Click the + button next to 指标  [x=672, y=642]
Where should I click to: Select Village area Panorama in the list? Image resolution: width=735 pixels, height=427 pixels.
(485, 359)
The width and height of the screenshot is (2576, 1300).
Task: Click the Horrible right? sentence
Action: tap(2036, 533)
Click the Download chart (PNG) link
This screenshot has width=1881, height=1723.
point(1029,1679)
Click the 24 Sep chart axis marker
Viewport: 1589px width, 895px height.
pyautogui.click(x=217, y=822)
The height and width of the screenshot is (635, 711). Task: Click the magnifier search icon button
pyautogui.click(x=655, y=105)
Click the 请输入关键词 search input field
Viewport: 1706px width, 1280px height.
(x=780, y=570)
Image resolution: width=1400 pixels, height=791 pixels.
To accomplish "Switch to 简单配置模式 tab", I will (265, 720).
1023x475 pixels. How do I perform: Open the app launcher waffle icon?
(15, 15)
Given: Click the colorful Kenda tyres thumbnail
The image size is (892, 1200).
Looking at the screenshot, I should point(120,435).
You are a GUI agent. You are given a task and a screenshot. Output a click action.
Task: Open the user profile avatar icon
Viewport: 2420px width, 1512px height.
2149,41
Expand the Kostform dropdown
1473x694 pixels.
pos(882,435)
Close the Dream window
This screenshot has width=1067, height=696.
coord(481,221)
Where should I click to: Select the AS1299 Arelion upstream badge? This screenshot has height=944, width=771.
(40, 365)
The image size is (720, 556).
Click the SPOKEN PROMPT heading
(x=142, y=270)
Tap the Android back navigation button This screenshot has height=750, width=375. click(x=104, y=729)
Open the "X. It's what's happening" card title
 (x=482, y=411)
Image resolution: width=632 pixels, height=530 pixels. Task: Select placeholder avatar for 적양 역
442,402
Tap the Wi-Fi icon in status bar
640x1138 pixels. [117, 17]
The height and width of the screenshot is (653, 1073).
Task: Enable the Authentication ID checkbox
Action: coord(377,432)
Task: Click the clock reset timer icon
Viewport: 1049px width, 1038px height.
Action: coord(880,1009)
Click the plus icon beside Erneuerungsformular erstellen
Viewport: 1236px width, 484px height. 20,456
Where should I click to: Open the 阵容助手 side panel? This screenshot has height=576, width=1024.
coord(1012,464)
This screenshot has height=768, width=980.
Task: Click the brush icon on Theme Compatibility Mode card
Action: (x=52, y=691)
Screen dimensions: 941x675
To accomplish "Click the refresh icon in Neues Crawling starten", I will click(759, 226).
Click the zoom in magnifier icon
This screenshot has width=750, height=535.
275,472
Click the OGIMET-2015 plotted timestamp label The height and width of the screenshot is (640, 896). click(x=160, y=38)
==*==
> **BRIEF**: Exact repetition is required: return every record shown above.

> **THE ANSWER**:
Click the + button next to 指标  [x=672, y=642]
Where should I click to: Select Village area Panorama in the list? Image resolution: width=735 pixels, height=427 pixels.
(485, 359)
The width and height of the screenshot is (2576, 1300).
Task: Click the Horrible right? sentence
Action: tap(2036, 533)
Click the Download chart (PNG) link
This screenshot has width=1881, height=1723.
point(1029,1679)
Click the 24 Sep chart axis marker
Viewport: 1589px width, 895px height.
pyautogui.click(x=217, y=822)
The height and width of the screenshot is (635, 711). Task: Click the magnifier search icon button
pyautogui.click(x=655, y=105)
Click the 请输入关键词 search input field
Viewport: 1706px width, 1280px height.
(x=780, y=570)
Image resolution: width=1400 pixels, height=791 pixels.
To accomplish "Switch to 简单配置模式 tab", I will (265, 720).
1023x475 pixels. How do I perform: Open the app launcher waffle icon?
(15, 15)
Given: Click the colorful Kenda tyres thumbnail
The image size is (892, 1200).
Looking at the screenshot, I should point(120,435).
You are a GUI agent. You are given a task and a screenshot. Output a click action.
Task: Open the user profile avatar icon
Viewport: 2420px width, 1512px height.
2149,41
Expand the Kostform dropdown
1473x694 pixels.
pos(882,435)
Close the Dream window
This screenshot has width=1067, height=696.
coord(481,221)
Where should I click to: Select the AS1299 Arelion upstream badge? This screenshot has height=944, width=771.
(40, 365)
The image size is (720, 556).
Click the SPOKEN PROMPT heading
(x=142, y=270)
Tap the Android back navigation button This screenshot has height=750, width=375. click(x=104, y=729)
Open the "X. It's what's happening" card title
 (x=482, y=411)
Image resolution: width=632 pixels, height=530 pixels. Task: Select placeholder avatar for 적양 역
442,402
Tap the Wi-Fi icon in status bar
640x1138 pixels. [117, 17]
The height and width of the screenshot is (653, 1073).
Task: Enable the Authentication ID checkbox
Action: coord(377,432)
Task: Click the clock reset timer icon
Viewport: 1049px width, 1038px height.
Action: coord(880,1009)
Click the plus icon beside Erneuerungsformular erstellen
Viewport: 1236px width, 484px height. 20,456
Where should I click to: Open the 阵容助手 side panel? This screenshot has height=576, width=1024.
coord(1012,464)
This screenshot has height=768, width=980.
Task: Click the brush icon on Theme Compatibility Mode card
Action: (x=52, y=691)
Screen dimensions: 941x675
To accomplish "Click the refresh icon in Neues Crawling starten", I will click(759, 226).
Click the zoom in magnifier icon
This screenshot has width=750, height=535.
275,472
Click the OGIMET-2015 plotted timestamp label The height and width of the screenshot is (640, 896). click(x=160, y=38)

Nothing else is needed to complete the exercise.